## What needs to be done
Lines from the one with "Open the shopping bag cart icon" up to and including the one with "Image resolution: width=782" are to be copied exactly from the records below, without their pictures.

Collected data entries:
• • • • • • •
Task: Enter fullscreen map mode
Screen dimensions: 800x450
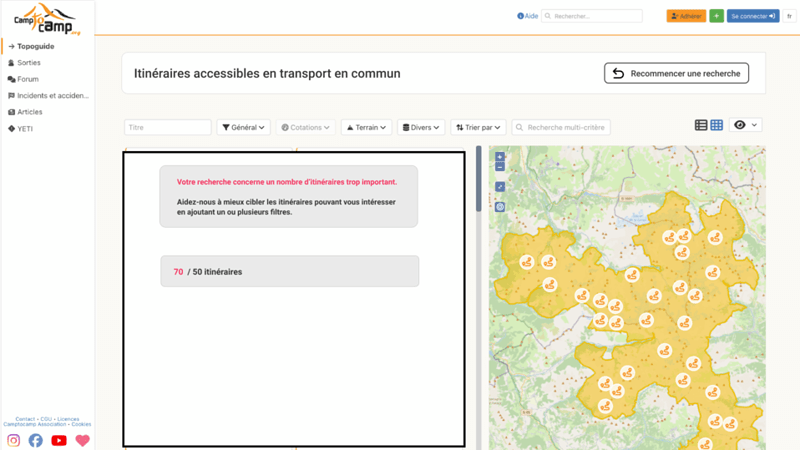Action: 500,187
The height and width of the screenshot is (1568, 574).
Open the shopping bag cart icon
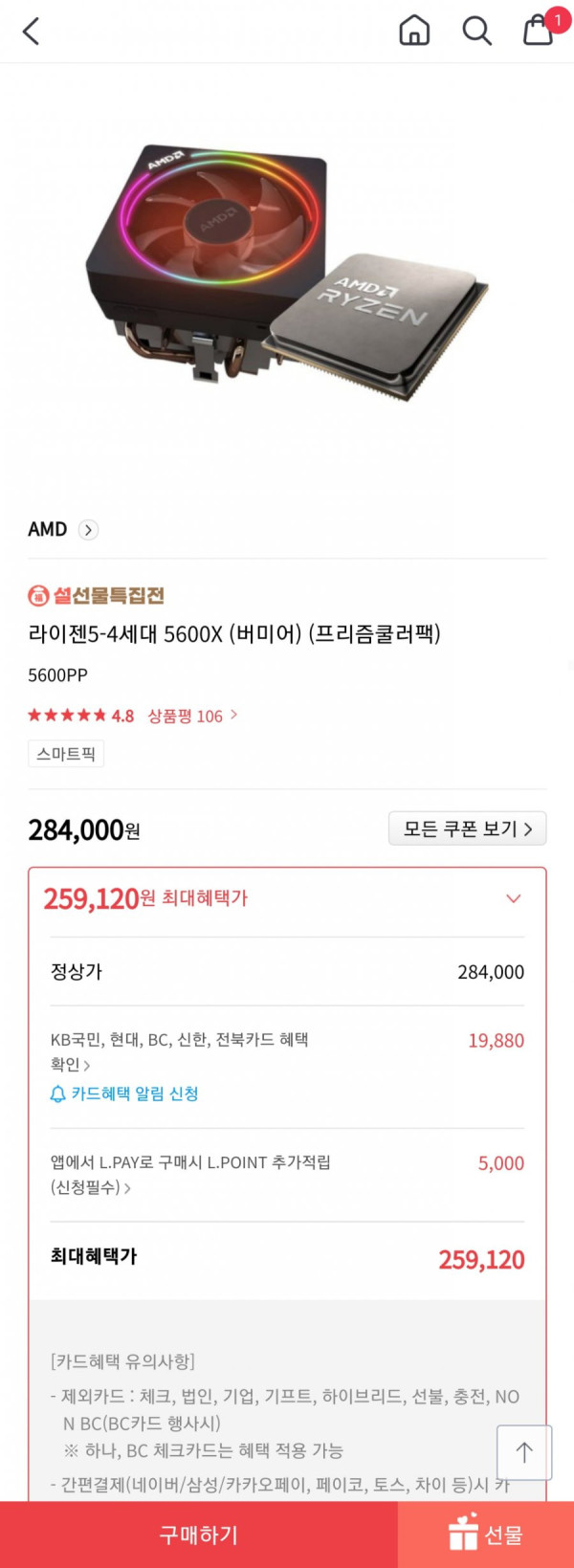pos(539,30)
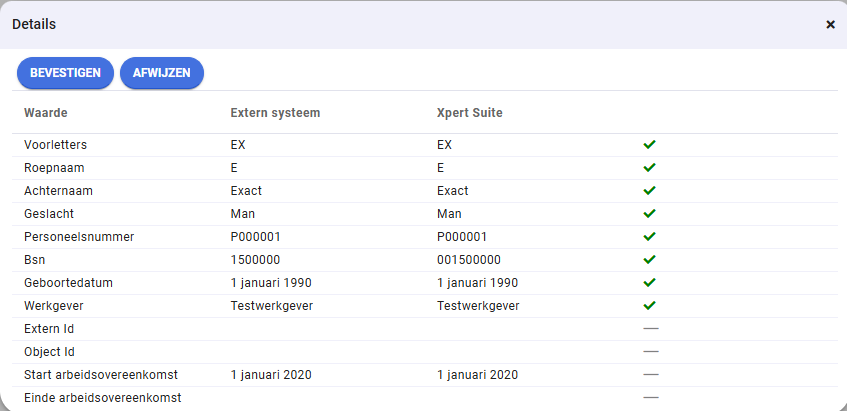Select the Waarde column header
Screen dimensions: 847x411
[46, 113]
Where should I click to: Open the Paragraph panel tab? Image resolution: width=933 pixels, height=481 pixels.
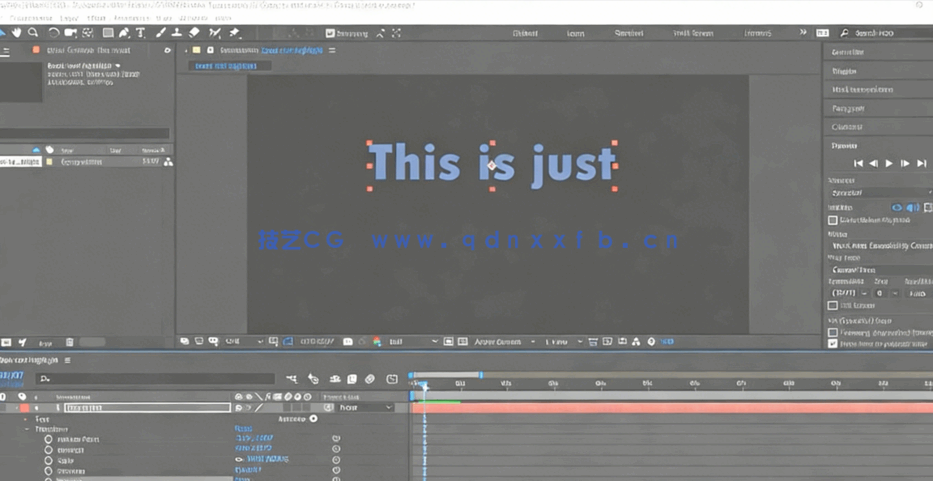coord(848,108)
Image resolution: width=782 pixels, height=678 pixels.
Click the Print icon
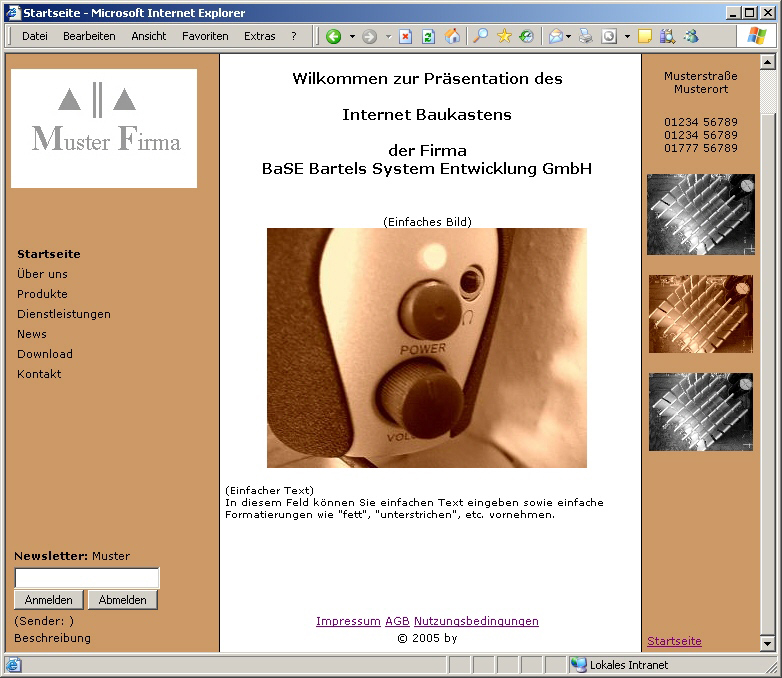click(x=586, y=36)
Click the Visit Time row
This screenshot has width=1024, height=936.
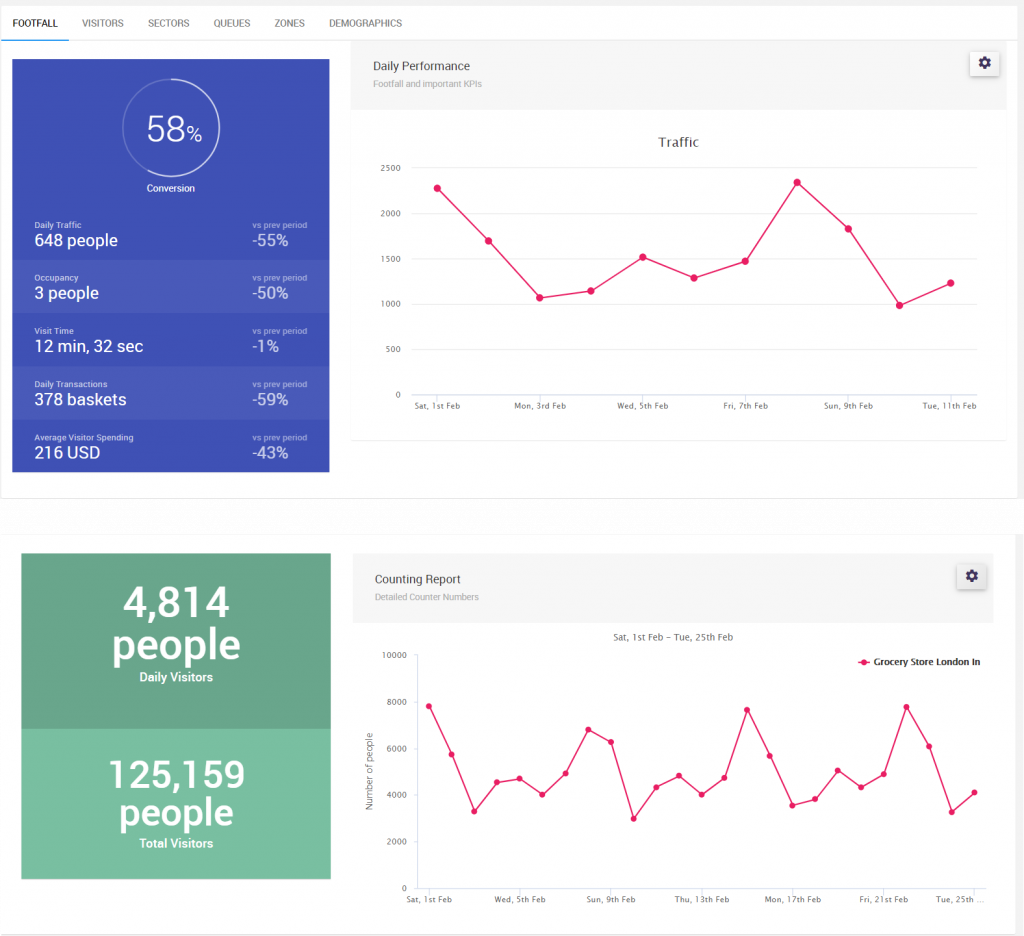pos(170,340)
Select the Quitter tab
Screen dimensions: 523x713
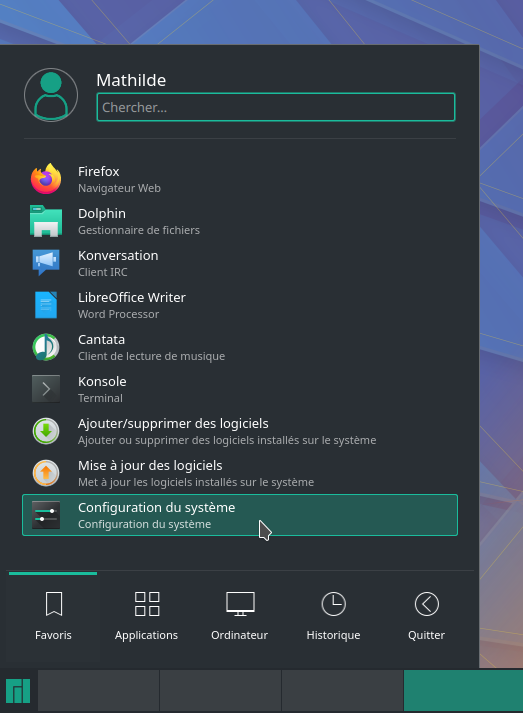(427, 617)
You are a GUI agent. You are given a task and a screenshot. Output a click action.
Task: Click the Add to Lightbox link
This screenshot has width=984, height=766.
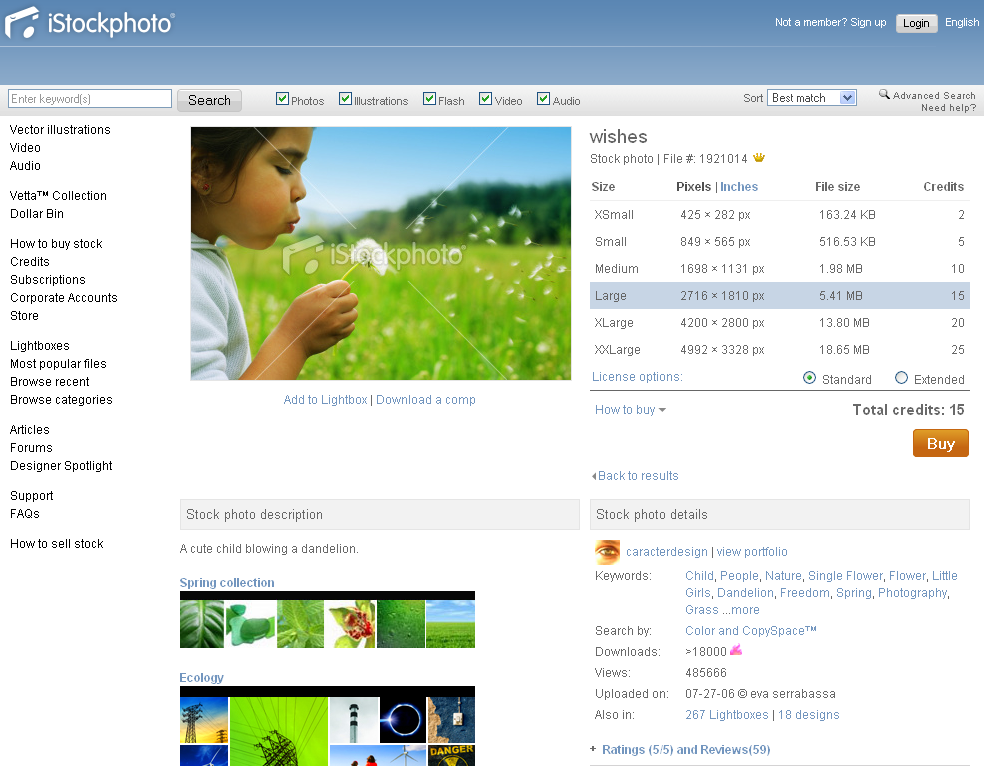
• • • • • • •
## Answer to this problem
Open the shopping bag cart icon
pos(539,30)
Select the Waarde column header
Screen dimensions: 847x411
[46, 113]
Where should I click to: Open the Paragraph panel tab? Image resolution: width=933 pixels, height=481 pixels.
coord(848,108)
Image resolution: width=782 pixels, height=678 pixels.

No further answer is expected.